Then you didn't read it properly. He said this:


> But I do think that our fetishisation of film music as music for listening to is often a reaction against the directions that true classical music has taken. And I do also think that this fetishisation also insults or belittles the classical music tradition.


Which means: people have gone the route of putting film music into the concert hall to replace what they feel as the loss of similar music from that sphere.

'Fetishising' is not 'Marxist language' it is ordinary language and a word in the dictionary for what he described. The word already exists and is used in the way Enthusiast used it. There's really no need to be on that hair-trigger of imagining Marxist plots against your ultra-conservatism.


----------



## Aries (Nov 29, 2012)

Chat Noir said:


> Then you didn't read it properly.

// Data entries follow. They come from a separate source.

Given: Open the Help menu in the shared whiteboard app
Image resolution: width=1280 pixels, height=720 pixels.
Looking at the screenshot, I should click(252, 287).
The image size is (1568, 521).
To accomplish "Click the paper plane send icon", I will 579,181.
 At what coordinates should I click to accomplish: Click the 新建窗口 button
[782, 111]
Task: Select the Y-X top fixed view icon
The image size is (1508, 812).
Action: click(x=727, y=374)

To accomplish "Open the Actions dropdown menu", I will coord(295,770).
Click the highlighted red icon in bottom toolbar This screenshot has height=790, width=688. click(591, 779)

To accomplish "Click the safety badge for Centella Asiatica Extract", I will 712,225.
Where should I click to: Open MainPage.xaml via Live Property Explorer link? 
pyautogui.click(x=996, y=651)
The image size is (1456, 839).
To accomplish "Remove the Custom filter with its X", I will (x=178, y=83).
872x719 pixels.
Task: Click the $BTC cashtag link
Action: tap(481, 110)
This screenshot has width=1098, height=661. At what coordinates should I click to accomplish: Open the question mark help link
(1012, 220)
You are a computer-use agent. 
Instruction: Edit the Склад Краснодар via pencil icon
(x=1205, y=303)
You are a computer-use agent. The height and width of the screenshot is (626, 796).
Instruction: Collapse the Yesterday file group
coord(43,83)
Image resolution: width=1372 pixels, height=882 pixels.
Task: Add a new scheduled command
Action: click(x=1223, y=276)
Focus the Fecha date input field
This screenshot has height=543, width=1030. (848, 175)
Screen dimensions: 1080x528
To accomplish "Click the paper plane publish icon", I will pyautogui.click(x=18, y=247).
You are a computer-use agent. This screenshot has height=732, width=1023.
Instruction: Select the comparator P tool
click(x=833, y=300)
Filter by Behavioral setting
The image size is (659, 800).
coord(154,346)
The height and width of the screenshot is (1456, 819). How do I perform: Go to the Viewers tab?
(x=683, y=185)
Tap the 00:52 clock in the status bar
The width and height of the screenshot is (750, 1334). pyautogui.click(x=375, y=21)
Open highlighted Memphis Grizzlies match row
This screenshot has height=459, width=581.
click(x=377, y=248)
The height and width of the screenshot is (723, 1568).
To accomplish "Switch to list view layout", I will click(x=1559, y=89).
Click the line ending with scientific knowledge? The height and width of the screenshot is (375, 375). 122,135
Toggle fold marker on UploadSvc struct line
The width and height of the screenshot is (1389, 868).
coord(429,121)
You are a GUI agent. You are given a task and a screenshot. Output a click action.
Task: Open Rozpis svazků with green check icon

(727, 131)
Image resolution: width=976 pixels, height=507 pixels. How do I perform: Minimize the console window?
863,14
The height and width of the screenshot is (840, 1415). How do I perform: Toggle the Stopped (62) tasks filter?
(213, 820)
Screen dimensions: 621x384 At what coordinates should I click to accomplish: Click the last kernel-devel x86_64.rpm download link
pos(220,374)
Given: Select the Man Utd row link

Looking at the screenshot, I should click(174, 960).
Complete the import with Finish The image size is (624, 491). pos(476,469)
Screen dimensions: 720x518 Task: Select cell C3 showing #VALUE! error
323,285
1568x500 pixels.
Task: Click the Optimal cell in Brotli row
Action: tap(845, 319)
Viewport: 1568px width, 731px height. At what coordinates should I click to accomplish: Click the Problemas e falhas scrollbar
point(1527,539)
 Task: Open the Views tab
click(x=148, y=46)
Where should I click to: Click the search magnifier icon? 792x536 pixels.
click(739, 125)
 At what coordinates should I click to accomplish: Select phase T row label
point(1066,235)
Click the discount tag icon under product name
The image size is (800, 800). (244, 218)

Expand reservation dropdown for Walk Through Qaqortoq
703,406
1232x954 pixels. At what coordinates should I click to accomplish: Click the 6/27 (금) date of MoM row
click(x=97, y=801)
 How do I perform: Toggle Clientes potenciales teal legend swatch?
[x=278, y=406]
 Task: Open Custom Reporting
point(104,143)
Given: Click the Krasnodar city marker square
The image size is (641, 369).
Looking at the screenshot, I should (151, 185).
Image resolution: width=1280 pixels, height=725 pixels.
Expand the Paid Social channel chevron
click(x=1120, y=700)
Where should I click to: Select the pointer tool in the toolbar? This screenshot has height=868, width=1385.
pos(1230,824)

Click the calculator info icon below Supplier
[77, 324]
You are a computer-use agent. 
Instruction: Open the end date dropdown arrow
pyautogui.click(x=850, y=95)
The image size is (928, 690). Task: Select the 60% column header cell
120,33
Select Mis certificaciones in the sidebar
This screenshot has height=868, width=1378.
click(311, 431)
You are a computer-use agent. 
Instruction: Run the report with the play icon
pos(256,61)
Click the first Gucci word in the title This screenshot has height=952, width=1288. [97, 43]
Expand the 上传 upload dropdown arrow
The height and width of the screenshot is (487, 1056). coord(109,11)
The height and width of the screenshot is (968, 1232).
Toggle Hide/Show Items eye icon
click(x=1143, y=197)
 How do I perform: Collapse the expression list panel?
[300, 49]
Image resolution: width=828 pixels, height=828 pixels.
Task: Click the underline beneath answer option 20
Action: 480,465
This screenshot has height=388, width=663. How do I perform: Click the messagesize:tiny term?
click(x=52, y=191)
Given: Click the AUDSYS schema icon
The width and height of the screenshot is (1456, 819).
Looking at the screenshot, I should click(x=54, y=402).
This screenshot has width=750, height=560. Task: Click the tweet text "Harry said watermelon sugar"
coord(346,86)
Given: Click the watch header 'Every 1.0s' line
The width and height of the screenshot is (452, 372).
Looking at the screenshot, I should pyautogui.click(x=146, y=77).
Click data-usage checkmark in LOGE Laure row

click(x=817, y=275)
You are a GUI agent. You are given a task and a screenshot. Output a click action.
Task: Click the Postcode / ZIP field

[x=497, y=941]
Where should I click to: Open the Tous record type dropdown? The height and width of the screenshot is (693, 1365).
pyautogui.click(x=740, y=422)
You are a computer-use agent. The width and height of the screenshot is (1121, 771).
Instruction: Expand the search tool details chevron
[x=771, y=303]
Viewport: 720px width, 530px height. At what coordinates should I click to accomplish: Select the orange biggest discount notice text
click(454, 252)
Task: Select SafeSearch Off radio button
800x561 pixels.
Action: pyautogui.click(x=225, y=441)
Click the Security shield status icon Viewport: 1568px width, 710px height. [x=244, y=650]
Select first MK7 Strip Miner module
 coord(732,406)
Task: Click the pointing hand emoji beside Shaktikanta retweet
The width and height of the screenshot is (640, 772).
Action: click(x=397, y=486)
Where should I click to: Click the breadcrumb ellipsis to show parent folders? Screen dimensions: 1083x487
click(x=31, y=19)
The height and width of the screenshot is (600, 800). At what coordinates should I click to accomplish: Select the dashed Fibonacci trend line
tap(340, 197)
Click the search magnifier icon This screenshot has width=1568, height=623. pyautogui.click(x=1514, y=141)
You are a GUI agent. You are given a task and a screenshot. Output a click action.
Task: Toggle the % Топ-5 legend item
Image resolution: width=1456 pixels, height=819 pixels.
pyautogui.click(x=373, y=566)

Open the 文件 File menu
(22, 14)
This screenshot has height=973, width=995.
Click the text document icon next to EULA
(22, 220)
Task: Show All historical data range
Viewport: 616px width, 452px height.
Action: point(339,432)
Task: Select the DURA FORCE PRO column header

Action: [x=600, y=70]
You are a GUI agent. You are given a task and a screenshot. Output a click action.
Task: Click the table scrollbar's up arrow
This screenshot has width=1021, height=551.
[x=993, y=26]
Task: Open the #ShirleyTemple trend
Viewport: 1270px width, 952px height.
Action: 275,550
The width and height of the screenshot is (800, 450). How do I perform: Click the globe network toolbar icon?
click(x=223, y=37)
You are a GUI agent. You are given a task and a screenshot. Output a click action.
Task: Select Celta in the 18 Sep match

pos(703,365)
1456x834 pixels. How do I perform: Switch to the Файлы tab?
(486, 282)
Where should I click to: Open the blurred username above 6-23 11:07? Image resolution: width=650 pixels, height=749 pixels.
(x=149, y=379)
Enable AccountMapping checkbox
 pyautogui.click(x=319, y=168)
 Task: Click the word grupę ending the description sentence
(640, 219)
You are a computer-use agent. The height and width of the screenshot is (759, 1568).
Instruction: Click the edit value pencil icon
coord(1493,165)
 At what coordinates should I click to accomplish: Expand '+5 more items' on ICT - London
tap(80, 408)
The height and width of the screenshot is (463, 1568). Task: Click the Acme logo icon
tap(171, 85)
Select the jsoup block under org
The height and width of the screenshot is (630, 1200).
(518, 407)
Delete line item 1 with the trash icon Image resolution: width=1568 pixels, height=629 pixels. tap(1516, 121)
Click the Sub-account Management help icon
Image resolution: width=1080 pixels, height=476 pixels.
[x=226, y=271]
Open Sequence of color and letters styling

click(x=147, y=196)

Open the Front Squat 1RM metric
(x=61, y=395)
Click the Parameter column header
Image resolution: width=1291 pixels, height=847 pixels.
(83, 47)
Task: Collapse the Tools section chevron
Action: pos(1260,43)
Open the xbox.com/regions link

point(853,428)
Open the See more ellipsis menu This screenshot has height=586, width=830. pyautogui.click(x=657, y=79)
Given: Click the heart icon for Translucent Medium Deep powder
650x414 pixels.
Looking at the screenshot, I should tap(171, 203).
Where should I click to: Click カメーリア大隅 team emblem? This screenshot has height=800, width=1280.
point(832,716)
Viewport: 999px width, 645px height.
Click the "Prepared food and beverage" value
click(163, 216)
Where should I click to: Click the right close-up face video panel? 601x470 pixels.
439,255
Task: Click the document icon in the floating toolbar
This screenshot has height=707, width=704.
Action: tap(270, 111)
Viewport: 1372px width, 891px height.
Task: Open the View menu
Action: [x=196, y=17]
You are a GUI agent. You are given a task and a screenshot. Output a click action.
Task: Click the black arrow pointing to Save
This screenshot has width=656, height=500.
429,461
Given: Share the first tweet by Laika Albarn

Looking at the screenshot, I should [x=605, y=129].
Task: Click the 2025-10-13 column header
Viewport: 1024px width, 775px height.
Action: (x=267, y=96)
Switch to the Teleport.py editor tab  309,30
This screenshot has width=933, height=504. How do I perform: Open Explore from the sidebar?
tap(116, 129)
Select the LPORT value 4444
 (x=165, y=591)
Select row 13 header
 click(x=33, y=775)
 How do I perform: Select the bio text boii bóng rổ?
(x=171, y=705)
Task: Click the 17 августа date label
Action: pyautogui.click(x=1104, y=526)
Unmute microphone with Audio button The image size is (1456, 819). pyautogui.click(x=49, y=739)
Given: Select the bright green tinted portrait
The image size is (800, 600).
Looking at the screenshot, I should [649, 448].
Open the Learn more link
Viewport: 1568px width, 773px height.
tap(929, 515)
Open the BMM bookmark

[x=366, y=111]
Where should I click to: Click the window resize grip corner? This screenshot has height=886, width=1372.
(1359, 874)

He said this:
> 
> Which means: people have gone the route of putting film music into the concert hall to replace what they feel as the loss of similar music from that sphere.


Listening can happen outside the concert hall, via speakers or headphones and via discs or internet. But this is not an important point here.

He implicates that film music is not music for listening. And that we insult or belittle the "music tradition" by using film music for listening. The latter is rather judgmental and implicates an ideology behind.



Chat Noir said:


> 'Fetishising' is not 'Marxist language' it is ordinary language and a word in the dictionary for what he described.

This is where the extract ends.